(Collection entries)
--

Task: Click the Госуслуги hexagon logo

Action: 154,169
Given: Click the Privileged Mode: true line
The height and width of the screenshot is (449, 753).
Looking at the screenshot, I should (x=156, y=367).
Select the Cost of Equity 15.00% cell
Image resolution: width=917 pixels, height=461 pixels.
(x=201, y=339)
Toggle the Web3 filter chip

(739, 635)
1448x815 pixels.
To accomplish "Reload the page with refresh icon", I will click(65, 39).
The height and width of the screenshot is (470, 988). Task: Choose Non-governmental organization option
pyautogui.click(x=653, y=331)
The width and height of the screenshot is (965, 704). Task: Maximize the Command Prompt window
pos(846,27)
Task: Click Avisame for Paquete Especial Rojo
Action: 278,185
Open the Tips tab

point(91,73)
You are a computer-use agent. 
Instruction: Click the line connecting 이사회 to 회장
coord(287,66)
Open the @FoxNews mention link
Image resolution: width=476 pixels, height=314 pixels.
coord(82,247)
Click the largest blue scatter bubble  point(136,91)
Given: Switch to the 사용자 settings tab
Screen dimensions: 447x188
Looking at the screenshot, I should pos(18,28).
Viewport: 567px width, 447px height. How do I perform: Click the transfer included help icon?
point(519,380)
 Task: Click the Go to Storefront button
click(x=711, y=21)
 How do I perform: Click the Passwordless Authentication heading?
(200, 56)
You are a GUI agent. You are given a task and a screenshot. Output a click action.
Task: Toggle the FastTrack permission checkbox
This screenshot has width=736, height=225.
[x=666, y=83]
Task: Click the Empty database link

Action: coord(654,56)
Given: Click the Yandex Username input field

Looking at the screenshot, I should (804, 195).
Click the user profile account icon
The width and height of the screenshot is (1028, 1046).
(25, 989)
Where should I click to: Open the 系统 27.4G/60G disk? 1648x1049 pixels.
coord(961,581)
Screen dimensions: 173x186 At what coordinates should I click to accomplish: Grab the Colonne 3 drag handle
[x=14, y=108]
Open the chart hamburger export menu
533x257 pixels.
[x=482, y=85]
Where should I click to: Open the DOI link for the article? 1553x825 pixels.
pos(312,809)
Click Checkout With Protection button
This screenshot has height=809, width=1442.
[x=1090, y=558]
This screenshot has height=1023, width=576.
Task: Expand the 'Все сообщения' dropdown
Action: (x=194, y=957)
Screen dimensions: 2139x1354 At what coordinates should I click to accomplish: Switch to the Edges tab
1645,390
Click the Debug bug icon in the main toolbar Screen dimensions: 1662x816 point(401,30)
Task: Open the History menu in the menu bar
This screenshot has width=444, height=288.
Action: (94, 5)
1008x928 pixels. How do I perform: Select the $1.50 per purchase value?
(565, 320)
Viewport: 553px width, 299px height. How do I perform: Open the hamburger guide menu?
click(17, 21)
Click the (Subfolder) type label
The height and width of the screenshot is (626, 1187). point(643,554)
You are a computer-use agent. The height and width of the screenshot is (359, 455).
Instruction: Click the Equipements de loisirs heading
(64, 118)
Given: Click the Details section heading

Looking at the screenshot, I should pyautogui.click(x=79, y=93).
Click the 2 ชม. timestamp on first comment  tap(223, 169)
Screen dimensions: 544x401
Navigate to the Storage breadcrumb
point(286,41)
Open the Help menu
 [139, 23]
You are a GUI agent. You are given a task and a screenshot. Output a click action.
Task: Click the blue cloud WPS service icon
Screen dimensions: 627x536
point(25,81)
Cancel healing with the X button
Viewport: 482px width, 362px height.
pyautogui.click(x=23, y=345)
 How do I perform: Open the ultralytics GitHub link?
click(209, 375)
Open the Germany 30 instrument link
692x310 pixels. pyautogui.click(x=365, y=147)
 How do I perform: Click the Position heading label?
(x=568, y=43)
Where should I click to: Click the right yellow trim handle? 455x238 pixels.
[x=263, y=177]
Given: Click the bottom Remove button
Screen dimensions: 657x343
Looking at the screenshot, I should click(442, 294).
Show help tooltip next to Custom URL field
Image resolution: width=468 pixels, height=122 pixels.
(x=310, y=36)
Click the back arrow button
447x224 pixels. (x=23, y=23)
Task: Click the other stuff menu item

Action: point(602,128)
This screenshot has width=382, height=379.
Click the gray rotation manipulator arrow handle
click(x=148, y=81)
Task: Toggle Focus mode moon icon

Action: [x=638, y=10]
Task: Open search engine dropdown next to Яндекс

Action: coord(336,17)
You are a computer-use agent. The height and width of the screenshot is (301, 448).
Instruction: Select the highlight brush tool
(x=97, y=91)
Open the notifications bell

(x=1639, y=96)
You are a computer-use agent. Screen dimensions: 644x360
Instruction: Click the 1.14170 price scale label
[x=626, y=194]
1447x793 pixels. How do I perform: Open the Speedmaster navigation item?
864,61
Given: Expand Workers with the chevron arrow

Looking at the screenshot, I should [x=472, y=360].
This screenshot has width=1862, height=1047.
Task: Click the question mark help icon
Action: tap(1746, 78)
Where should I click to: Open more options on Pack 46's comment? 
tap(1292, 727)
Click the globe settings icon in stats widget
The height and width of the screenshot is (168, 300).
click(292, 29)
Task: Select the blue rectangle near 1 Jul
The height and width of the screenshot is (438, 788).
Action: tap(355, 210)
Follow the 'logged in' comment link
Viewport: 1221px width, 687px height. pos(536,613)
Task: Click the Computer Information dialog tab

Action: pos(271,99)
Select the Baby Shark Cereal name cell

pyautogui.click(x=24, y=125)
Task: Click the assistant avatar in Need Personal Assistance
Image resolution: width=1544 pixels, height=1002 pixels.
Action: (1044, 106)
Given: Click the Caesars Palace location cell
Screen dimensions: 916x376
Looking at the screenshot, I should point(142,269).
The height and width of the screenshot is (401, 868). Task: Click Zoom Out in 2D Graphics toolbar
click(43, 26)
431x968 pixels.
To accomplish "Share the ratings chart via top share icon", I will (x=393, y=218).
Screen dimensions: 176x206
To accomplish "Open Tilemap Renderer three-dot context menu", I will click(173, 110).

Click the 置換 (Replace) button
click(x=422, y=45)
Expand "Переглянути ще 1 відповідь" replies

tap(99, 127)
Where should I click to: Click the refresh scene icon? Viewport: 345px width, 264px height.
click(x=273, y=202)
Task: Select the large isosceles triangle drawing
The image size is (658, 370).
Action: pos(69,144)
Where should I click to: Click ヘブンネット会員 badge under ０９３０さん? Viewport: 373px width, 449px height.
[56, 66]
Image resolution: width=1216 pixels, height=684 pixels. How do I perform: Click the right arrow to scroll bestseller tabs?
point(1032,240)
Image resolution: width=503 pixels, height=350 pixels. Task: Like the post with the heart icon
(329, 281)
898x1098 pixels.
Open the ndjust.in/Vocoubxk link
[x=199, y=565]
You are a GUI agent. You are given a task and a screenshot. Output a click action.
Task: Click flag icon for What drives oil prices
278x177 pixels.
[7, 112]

--

**Given problem:** Rewrite the entries above, changing every "Where should I click to" to "Where do I click to" and leaving everything else untouched.

**Worked answer:**
Task: Click the Госуслуги hexagon logo

Action: 154,169
Given: Click the Privileged Mode: true line
The height and width of the screenshot is (449, 753).
Looking at the screenshot, I should (x=156, y=367).
Select the Cost of Equity 15.00% cell
Image resolution: width=917 pixels, height=461 pixels.
(x=201, y=339)
Toggle the Web3 filter chip

(739, 635)
1448x815 pixels.
To accomplish "Reload the page with refresh icon", I will click(65, 39).
The height and width of the screenshot is (470, 988). Task: Choose Non-governmental organization option
pyautogui.click(x=653, y=331)
The width and height of the screenshot is (965, 704). Task: Maximize the Command Prompt window
pos(846,27)
Task: Click Avisame for Paquete Especial Rojo
Action: 278,185
Open the Tips tab

point(91,73)
You are a computer-use agent. 
Instruction: Click the line connecting 이사회 to 회장
coord(287,66)
Open the @FoxNews mention link
Image resolution: width=476 pixels, height=314 pixels.
coord(82,247)
Click the largest blue scatter bubble  point(136,91)
Given: Switch to the 사용자 settings tab
Screen dimensions: 447x188
Looking at the screenshot, I should pos(18,28).
Viewport: 567px width, 447px height. How do I perform: Click the transfer included help icon?
point(519,380)
 Task: Click the Go to Storefront button
click(x=711, y=21)
 How do I perform: Click the Passwordless Authentication heading?
(200, 56)
You are a GUI agent. You are given a task and a screenshot. Output a click action.
Task: Toggle the FastTrack permission checkbox
This screenshot has width=736, height=225.
[x=666, y=83]
Task: Click the Empty database link

Action: coord(654,56)
Given: Click the Yandex Username input field

Looking at the screenshot, I should (804, 195).
Click the user profile account icon
The width and height of the screenshot is (1028, 1046).
(25, 989)
Where do I click to: Open the 系统 27.4G/60G disk? 1648x1049 pixels.
coord(961,581)
Screen dimensions: 173x186 At what coordinates should I click to accomplish: Grab the Colonne 3 drag handle
[x=14, y=108]
Open the chart hamburger export menu
533x257 pixels.
[x=482, y=85]
Where do I click to: Open the DOI link for the article? 1553x825 pixels.
pos(312,809)
Click Checkout With Protection button
This screenshot has height=809, width=1442.
[x=1090, y=558]
This screenshot has height=1023, width=576.
Task: Expand the 'Все сообщения' dropdown
Action: (x=194, y=957)
Screen dimensions: 2139x1354 At what coordinates should I click to accomplish: Switch to the Edges tab
1645,390
Click the Debug bug icon in the main toolbar Screen dimensions: 1662x816 point(401,30)
Task: Open the History menu in the menu bar
This screenshot has width=444, height=288.
Action: (94, 5)
1008x928 pixels. How do I perform: Select the $1.50 per purchase value?
(565, 320)
Viewport: 553px width, 299px height. How do I perform: Open the hamburger guide menu?
click(17, 21)
Click the (Subfolder) type label
The height and width of the screenshot is (626, 1187). point(643,554)
You are a computer-use agent. The height and width of the screenshot is (359, 455).
Instruction: Click the Equipements de loisirs heading
(64, 118)
Given: Click the Details section heading

Looking at the screenshot, I should pyautogui.click(x=79, y=93).
Click the 2 ชม. timestamp on first comment  tap(223, 169)
Screen dimensions: 544x401
Navigate to the Storage breadcrumb
point(286,41)
Open the Help menu
 [139, 23]
You are a GUI agent. You are given a task and a screenshot. Output a click action.
Task: Click the blue cloud WPS service icon
Screen dimensions: 627x536
point(25,81)
Cancel healing with the X button
Viewport: 482px width, 362px height.
pyautogui.click(x=23, y=345)
 How do I perform: Open the ultralytics GitHub link?
click(209, 375)
Open the Germany 30 instrument link
692x310 pixels. pyautogui.click(x=365, y=147)
 How do I perform: Click the Position heading label?
(x=568, y=43)
Where do I click to: Click the right yellow trim handle? 455x238 pixels.
[x=263, y=177]
Given: Click the bottom Remove button
Screen dimensions: 657x343
Looking at the screenshot, I should click(442, 294).
Show help tooltip next to Custom URL field
Image resolution: width=468 pixels, height=122 pixels.
(x=310, y=36)
Click the back arrow button
447x224 pixels. (x=23, y=23)
Task: Click the other stuff menu item

Action: point(602,128)
This screenshot has width=382, height=379.
Click the gray rotation manipulator arrow handle
click(x=148, y=81)
Task: Toggle Focus mode moon icon

Action: [x=638, y=10]
Task: Open search engine dropdown next to Яндекс

Action: coord(336,17)
You are a computer-use agent. The height and width of the screenshot is (301, 448).
Instruction: Select the highlight brush tool
(x=97, y=91)
Open the notifications bell

(x=1639, y=96)
You are a computer-use agent. Screen dimensions: 644x360
Instruction: Click the 1.14170 price scale label
[x=626, y=194]
1447x793 pixels. How do I perform: Open the Speedmaster navigation item?
864,61
Given: Expand Workers with the chevron arrow

Looking at the screenshot, I should [x=472, y=360].
This screenshot has width=1862, height=1047.
Task: Click the question mark help icon
Action: tap(1746, 78)
Where do I click to: Open more options on Pack 46's comment? 
tap(1292, 727)
Click the globe settings icon in stats widget
The height and width of the screenshot is (168, 300).
click(292, 29)
Task: Select the blue rectangle near 1 Jul
The height and width of the screenshot is (438, 788).
Action: tap(355, 210)
Follow the 'logged in' comment link
Viewport: 1221px width, 687px height. pos(536,613)
Task: Click the Computer Information dialog tab

Action: pos(271,99)
Select the Baby Shark Cereal name cell

pyautogui.click(x=24, y=125)
Task: Click the assistant avatar in Need Personal Assistance
Image resolution: width=1544 pixels, height=1002 pixels.
Action: (1044, 106)
Given: Click the Caesars Palace location cell
Screen dimensions: 916x376
Looking at the screenshot, I should point(142,269).
The height and width of the screenshot is (401, 868). Task: Click Zoom Out in 2D Graphics toolbar
click(43, 26)
431x968 pixels.
To accomplish "Share the ratings chart via top share icon", I will (x=393, y=218).
Screen dimensions: 176x206
To accomplish "Open Tilemap Renderer three-dot context menu", I will click(173, 110).

Click the 置換 (Replace) button
click(x=422, y=45)
Expand "Переглянути ще 1 відповідь" replies

tap(99, 127)
Where do I click to: Click the refresh scene icon? Viewport: 345px width, 264px height.
click(x=273, y=202)
Task: Select the large isosceles triangle drawing
The image size is (658, 370).
Action: pos(69,144)
Where do I click to: Click ヘブンネット会員 badge under ０９３０さん? Viewport: 373px width, 449px height.
[56, 66]
Image resolution: width=1216 pixels, height=684 pixels. How do I perform: Click the right arrow to scroll bestseller tabs?
point(1032,240)
Image resolution: width=503 pixels, height=350 pixels. Task: Like the post with the heart icon
(329, 281)
898x1098 pixels.
Open the ndjust.in/Vocoubxk link
[x=199, y=565]
You are a GUI agent. You are given a task and a screenshot. Output a click action.
Task: Click flag icon for What drives oil prices
278x177 pixels.
[7, 112]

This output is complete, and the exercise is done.